PROVIDED RECORDS
-- Start --

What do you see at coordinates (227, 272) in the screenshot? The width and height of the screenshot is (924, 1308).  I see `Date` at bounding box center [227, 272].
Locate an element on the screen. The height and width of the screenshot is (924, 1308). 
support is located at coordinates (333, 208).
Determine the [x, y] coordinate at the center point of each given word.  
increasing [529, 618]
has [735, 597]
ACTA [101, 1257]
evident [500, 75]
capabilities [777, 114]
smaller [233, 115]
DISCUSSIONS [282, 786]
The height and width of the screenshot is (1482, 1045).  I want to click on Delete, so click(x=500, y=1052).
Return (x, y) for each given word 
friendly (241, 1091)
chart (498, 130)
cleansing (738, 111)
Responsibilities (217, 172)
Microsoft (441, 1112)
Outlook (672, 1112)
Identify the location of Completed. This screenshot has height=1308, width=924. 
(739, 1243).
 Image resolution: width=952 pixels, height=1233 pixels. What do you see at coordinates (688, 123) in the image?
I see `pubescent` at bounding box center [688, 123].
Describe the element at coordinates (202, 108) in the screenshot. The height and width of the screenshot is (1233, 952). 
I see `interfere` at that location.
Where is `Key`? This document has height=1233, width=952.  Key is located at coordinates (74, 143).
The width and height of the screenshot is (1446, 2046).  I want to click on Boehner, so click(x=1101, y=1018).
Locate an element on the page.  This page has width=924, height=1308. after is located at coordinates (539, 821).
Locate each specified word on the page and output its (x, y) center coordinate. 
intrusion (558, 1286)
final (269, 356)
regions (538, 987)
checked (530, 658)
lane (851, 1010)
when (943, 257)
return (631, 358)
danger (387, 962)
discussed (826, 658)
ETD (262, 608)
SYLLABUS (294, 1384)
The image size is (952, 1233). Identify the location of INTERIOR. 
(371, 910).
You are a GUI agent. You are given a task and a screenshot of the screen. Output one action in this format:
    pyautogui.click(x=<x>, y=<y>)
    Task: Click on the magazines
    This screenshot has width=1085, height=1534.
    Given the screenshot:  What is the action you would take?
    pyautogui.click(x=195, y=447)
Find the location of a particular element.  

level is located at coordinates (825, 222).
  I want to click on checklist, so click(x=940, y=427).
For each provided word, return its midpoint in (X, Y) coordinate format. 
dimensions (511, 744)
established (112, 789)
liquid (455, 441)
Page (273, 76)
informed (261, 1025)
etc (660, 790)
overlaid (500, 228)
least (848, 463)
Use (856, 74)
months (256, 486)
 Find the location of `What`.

-- End --

WHAT YOU ARE ASKED TO DO
Render the rows above as a Markdown table with two columns, No. and Line, putting each non-blank line in its own numbered row and leaving out blank lines.

ANSWER BELOW
| No. | Line |
|---|---|
| 1 | What do you see at coordinates (227, 272) in the screenshot? The width and height of the screenshot is (924, 1308).  I see `Date` at bounding box center [227, 272]. |
| 2 | Locate an element on the screen. The height and width of the screenshot is (924, 1308).  |
| 3 | support is located at coordinates (333, 208). |
| 4 | Determine the [x, y] coordinate at the center point of each given word.   |
| 5 | increasing [529, 618] |
| 6 | has [735, 597] |
| 7 | ACTA [101, 1257] |
| 8 | evident [500, 75] |
| 9 | capabilities [777, 114] |
| 10 | smaller [233, 115] |
| 11 | DISCUSSIONS [282, 786] |
| 12 | The height and width of the screenshot is (1482, 1045).  I want to click on Delete, so click(x=500, y=1052). |
| 13 | Return (x, y) for each given word  |
| 14 | friendly (241, 1091) |
| 15 | chart (498, 130) |
| 16 | cleansing (738, 111) |
| 17 | Responsibilities (217, 172) |
| 18 | Microsoft (441, 1112) |
| 19 | Outlook (672, 1112) |
| 20 | Identify the location of Completed. This screenshot has height=1308, width=924.  |
| 21 | (739, 1243). |
| 22 |  Image resolution: width=952 pixels, height=1233 pixels. What do you see at coordinates (688, 123) in the image? |
| 23 | I see `pubescent` at bounding box center [688, 123]. |
| 24 | Describe the element at coordinates (202, 108) in the screenshot. The height and width of the screenshot is (1233, 952).  |
| 25 | I see `interfere` at that location. |
| 26 | Where is `Key`? This document has height=1233, width=952.  Key is located at coordinates (74, 143). |
| 27 | The width and height of the screenshot is (1446, 2046).  I want to click on Boehner, so click(x=1101, y=1018). |
| 28 | Locate an element on the page.  This page has width=924, height=1308. after is located at coordinates (539, 821). |
| 29 | Locate each specified word on the page and output its (x, y) center coordinate.  |
| 30 | intrusion (558, 1286) |
| 31 | final (269, 356) |
| 32 | regions (538, 987) |
| 33 | checked (530, 658) |
| 34 | lane (851, 1010) |
| 35 | when (943, 257) |
| 36 | return (631, 358) |
| 37 | danger (387, 962) |
| 38 | discussed (826, 658) |
| 39 | ETD (262, 608) |
| 40 | SYLLABUS (294, 1384) |
| 41 | The image size is (952, 1233). Identify the location of INTERIOR.  |
| 42 | (371, 910). |
| 43 | You are a GUI agent. You are given a task and a screenshot of the screen. Output one action in this format: |
| 44 |     pyautogui.click(x=<x>, y=<y>) |
| 45 |     Task: Click on the magazines |
| 46 |     This screenshot has width=1085, height=1534. |
| 47 |     Given the screenshot:  What is the action you would take? |
| 48 |     pyautogui.click(x=195, y=447) |
| 49 | Find the location of a particular element.   |
| 50 | level is located at coordinates (825, 222). |
| 51 |   I want to click on checklist, so click(x=940, y=427). |
| 52 | For each provided word, return its midpoint in (X, Y) coordinate format.  |
| 53 | dimensions (511, 744) |
| 54 | established (112, 789) |
| 55 | liquid (455, 441) |
| 56 | Page (273, 76) |
| 57 | informed (261, 1025) |
| 58 | etc (660, 790) |
| 59 | overlaid (500, 228) |
| 60 | least (848, 463) |
| 61 | Use (856, 74) |
| 62 | months (256, 486) |
| 63 |  Find the location of `What`. |